Our Take on The Book Direct Playbook
The book’s origin story, Simpson’s family short-stay accommodation business going online, his initial gratitude for platforms, his eventual disillusionment when he realized “business owners are just a number to them”, is a useful frame. It positions the advice as earned through experience rather than theorized from outside the industry. The pivot he describes, from platform dependence to direct booking infrastructure, mirrors the experience many hosts have at a certain scale of operation when the platform’s percentage of revenue stops feeling like a fair exchange for the distribution they provide.
The “customer avatar” concept he builds from, identifying the ideal guest with specificity and structuring all marketing decisions around that profile, is sound digital marketing practice applied with appropriate specificity to short-term rentals. The Boostly company that Simpson founded won a Best Use of Social Media award at The Shortyz, which provides external validation for the social strategy chapter. These credentialing details matter in a business book where the author’s primary qualification is his own success story.

*RECORDED DATA*:
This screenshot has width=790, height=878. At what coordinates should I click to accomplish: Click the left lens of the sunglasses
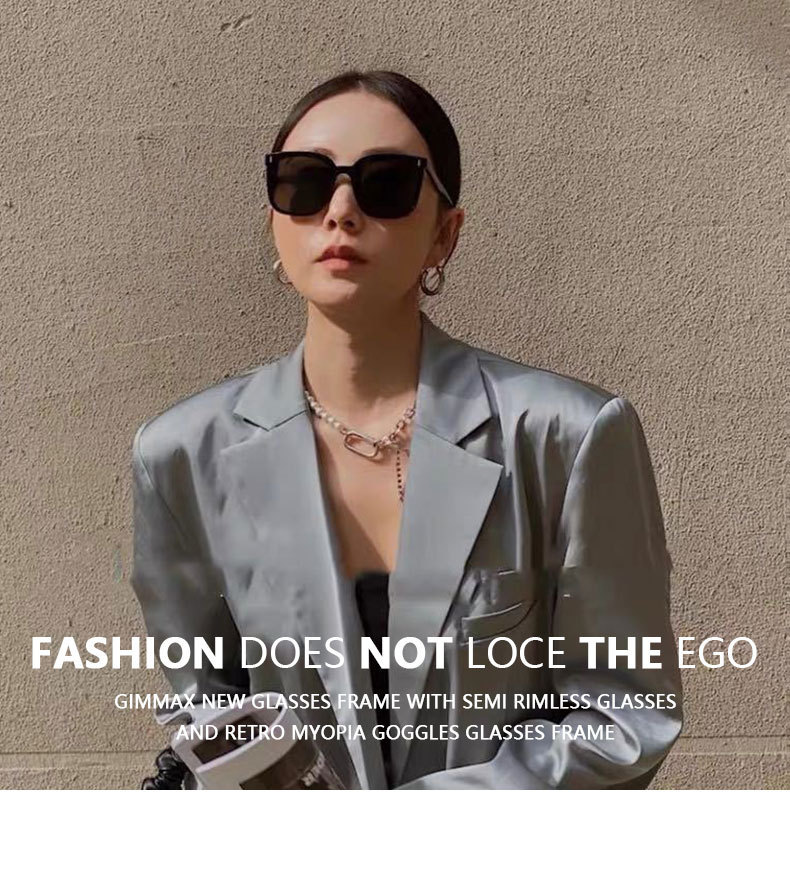coord(300,185)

*WHAT THE TASK ASKS*:
Reproduce word for word the passage of the book review above that opens with the words containing "Our Take on" and closes with "distribution they provide.".

*EXERCISE OUTPUT*:
Our Take on The Book Direct Playbook
The book’s origin story, Simpson’s family short-stay accommodation business going online, his initial gratitude for platforms, his eventual disillusionment when he realized “business owners are just a number to them”, is a useful frame. It positions the advice as earned through experience rather than theorized from outside the industry. The pivot he describes, from platform dependence to direct booking infrastructure, mirrors the experience many hosts have at a certain scale of operation when the platform’s percentage of revenue stops feeling like a fair exchange for the distribution they provide.